Member of the National Council
- Incumbent
- Assumed office 23 October 2019

Personal details
- Born: Yannick Elias Shetty 26 April 1995 (age 31) Vienna, Austria
- Party: NEOS – The New Austria and Liberal Forum

= Yannick Shetty =

Austrian politician

Yannick Elias Shetty (born 26 April 1995) is an Austrian politician from NEOS – The New Austria and Liberal Forum. He was sworn in as a member of the National Council on 23 October 2019 following his election in the 2019 Austrian legislative election.

== Life ==

=== Education and early career ===
Shetty was born in Vienna as the son of an Indian father and an Austrian mother with Korean ancestry. He grew up in Innsbruck, where he attended the Akademisches Gymnasium Innsbruck from 2005 and graduated in 2013. After completing his community service in 2013/14 as a paramedic with the Austrian Red Cross, he began studying law at the University of Vienna in 2015, which he successfully completed with a master's degree in March 2021.

In 2016 and 2017 he worked for Dorda Rechtsanwälte. Shetty was also a legal assistant at Herbst Kinsky Rechtsanwälte GmbH from 2018 to 2020.

In April 2022, he negotiated in court proceedings on behalf of the public prosecutor's office. Shetty completed his judicial practice from 2022 to 2023 in the district of the Higher Regional Court of Vienna.

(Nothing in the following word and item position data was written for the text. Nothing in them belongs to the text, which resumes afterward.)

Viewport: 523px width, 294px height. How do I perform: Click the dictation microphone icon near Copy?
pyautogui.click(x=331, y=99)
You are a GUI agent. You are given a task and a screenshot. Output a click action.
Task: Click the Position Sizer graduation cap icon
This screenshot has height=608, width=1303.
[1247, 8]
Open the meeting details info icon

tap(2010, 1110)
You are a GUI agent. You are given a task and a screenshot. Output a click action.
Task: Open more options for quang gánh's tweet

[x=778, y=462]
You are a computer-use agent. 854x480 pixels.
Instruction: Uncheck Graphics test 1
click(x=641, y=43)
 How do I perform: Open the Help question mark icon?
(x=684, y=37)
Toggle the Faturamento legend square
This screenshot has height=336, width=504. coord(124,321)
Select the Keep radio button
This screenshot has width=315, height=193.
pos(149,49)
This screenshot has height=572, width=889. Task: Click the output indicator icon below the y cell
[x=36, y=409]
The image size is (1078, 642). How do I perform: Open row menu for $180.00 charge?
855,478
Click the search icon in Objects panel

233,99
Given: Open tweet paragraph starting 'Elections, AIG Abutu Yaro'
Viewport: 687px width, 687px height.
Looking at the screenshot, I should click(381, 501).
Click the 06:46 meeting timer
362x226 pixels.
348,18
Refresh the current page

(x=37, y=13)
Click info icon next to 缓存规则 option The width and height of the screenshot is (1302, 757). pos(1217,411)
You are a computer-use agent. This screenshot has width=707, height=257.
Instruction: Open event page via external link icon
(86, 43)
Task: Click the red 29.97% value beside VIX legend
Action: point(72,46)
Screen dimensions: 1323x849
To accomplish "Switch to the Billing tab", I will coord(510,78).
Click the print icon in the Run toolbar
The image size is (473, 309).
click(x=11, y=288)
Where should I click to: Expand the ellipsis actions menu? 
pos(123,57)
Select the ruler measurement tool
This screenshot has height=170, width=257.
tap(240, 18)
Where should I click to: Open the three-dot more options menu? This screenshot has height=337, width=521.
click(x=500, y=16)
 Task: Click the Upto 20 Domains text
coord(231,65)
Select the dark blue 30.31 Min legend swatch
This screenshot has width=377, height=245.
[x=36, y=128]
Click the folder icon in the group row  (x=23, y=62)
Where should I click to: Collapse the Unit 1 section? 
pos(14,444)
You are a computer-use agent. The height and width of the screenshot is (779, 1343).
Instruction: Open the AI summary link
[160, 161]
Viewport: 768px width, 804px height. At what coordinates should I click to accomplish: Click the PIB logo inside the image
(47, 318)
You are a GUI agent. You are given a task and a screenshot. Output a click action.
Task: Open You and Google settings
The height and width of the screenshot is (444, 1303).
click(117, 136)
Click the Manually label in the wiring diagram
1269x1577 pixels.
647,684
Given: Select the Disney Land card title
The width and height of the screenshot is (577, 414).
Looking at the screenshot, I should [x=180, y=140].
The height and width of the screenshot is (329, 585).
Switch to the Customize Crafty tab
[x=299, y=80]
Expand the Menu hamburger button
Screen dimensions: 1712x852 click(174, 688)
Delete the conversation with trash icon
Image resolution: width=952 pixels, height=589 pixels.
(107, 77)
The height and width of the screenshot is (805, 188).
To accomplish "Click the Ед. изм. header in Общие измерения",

Shetty is an openly gay man. In the wake of the COVID-19 pandemic, he volunteered for community service.

=== Political career ===
After graduating from high school, he joined the NEOS – The New Austria and Liberal Forum party, founded in October 2012 by Matthias Strolz, for which he coordinated the election campaign for the 2013 and 2017 national elections in Tyrol. From 2013 to 2015, he was a member of the federal board of JUNOS – Young Liberal Students, and in 2015/16 he served as deputy regional chairman of JUNOS Vienna. From 2016 to 2018 he was chairman of the JUNOS students. In the 2017 ÖH elections, he ran as the national top candidate of the JUNOS students and achieved a result of 12.61 per cent. Since 2015, he has been a district councillor in the eighth district of Vienna, Josefstadt, where he also serves as NEOS parliamentary group chairman.

In the 2019 National Council election, he ran for NEOS in third place in the Vienna constituency and in tenth place on the federal list. On 23 October 2019, at the age of 24, he was sworn in as the youngest member of the Austrian National Council at the beginning of the XXVII legislative period. In the NEOS parliamentary group, he acts as area spokesman for integration, youth, LGBT and sport.

Shetty was re-elected in the 2024 Austrian legislative election. In March 2025, he was elected parliamentary leader of NEOS.

He plays football for FC Nationalrat, the football team of the Austrian Parliament.